They are the lookback lengths of the three EMAs: a 12-period fast average, a 26-period slow average, and a 9-period average of the MACD line for the signal. They date from an era of six-day trading weeks and stuck as convention. Shorter settings react faster but whipsaw more; longer settings smooth more but lag more. There is no setting that removes the tradeoff.
What is the difference between a signal-line cross and a zero-line cross?
A signal-line cross means the MACD line changed direction relative to its own recent average, a fast and frequent event. A zero-line cross means the 12-period EMA and 26-period EMA actually swapped places, which is rarer and describes a bigger shift in trend. The first flags a change in thrust; the second confirms a change in the underlying averages themselves.
Why does the histogram often turn before price does?
The histogram measures whether the gap between the MACD line and signal line is widening or narrowing, so it shrinks as soon as momentum decelerates, even while price is still inching higher.
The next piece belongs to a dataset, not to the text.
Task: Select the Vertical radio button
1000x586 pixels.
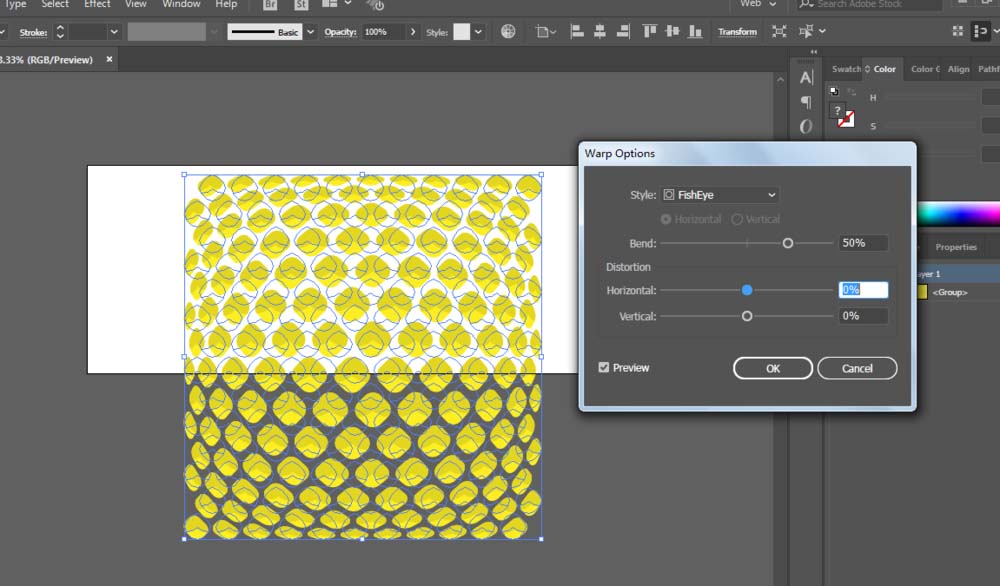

That early sensitivity cuts both ways: it flags genuine stalls sooner, and it also flags harmless pauses that resolve in the original direction.
Does MACD work on intraday or weekly charts?
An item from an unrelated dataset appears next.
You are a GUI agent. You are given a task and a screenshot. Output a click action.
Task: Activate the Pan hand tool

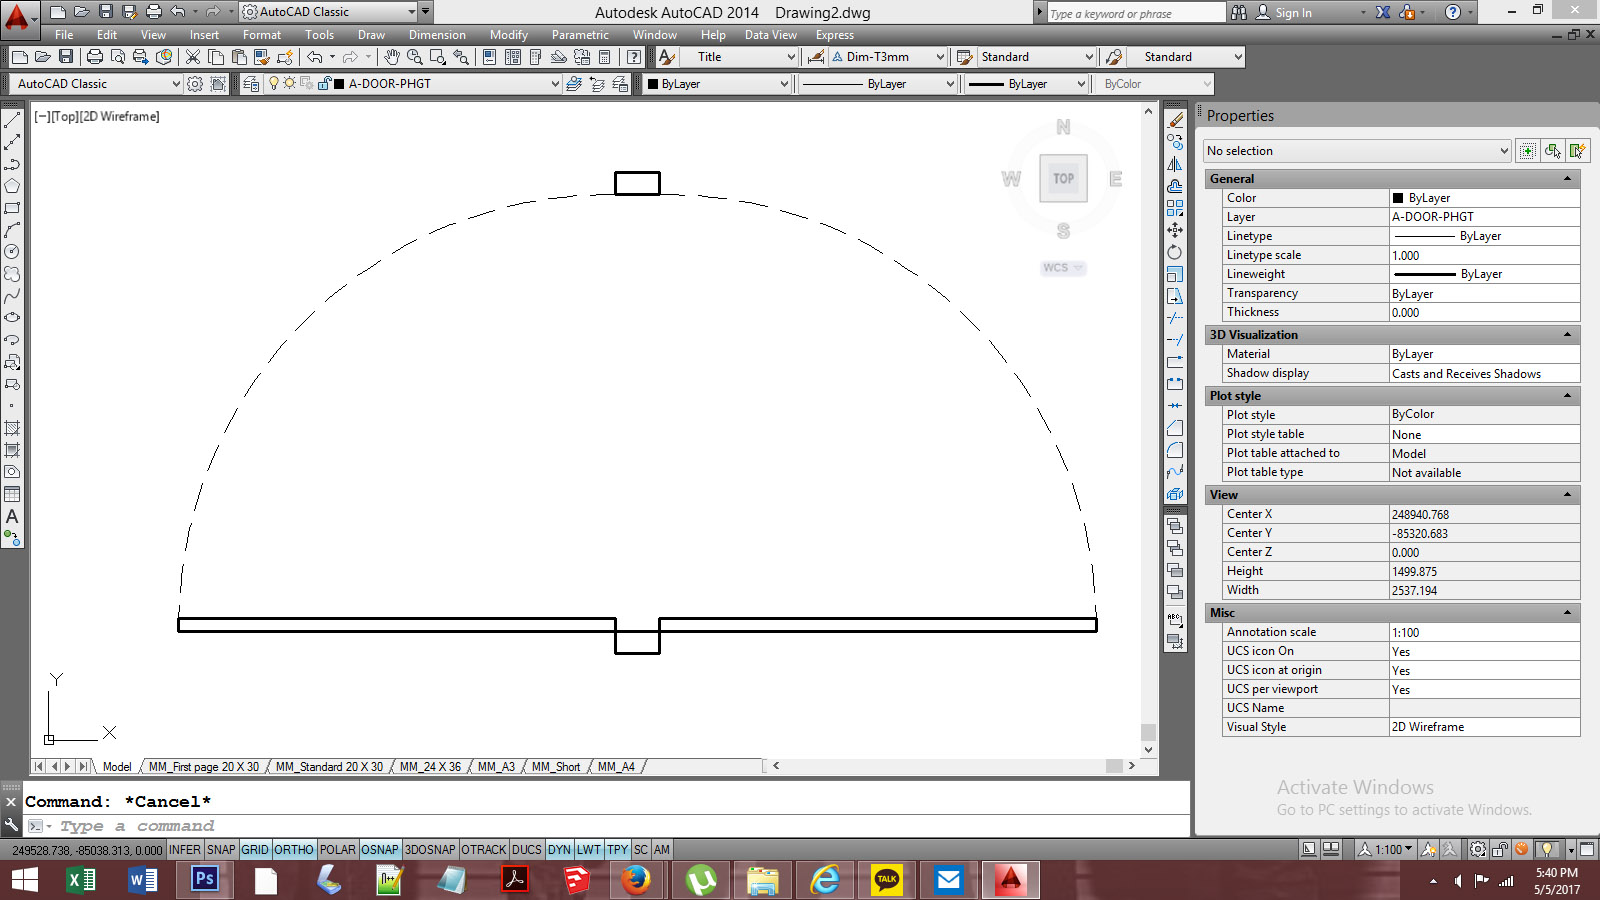pos(392,57)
The arithmetic works on any bar size, since the periods just count bars. But the meaning changes: 26 five-minute bars cover about two hours, while 26 weekly bars cover half a year. Shorter timeframes carry more noise, so crossovers fire more often and fail more often. The indicator does not know what timeframe it is on; the reader has to adjust expectations.
How is MACD different from RSI?
MACD is unbounded and measures the dollar gap between two EMAs, so it is mainly a trend and momentum-direction gauge. RSI is squeezed into a 0 to 100 scale and measures the recent balance of up days versus down days, so it is mainly a speed gauge. They are built from the same closing prices, which means using both is a second opinion from a related witness, not an independent one.
Is a MACD crossover a buy or sell signal?
On its own, no. A crossover reports that one average of past prices moved relative to another average of past prices. Whether acting on it makes sense depends on the broader trend, the timeframe, and above all how much is at risk if the signal fails, which is a position-sizing and exit-planning question rather than an indicator question.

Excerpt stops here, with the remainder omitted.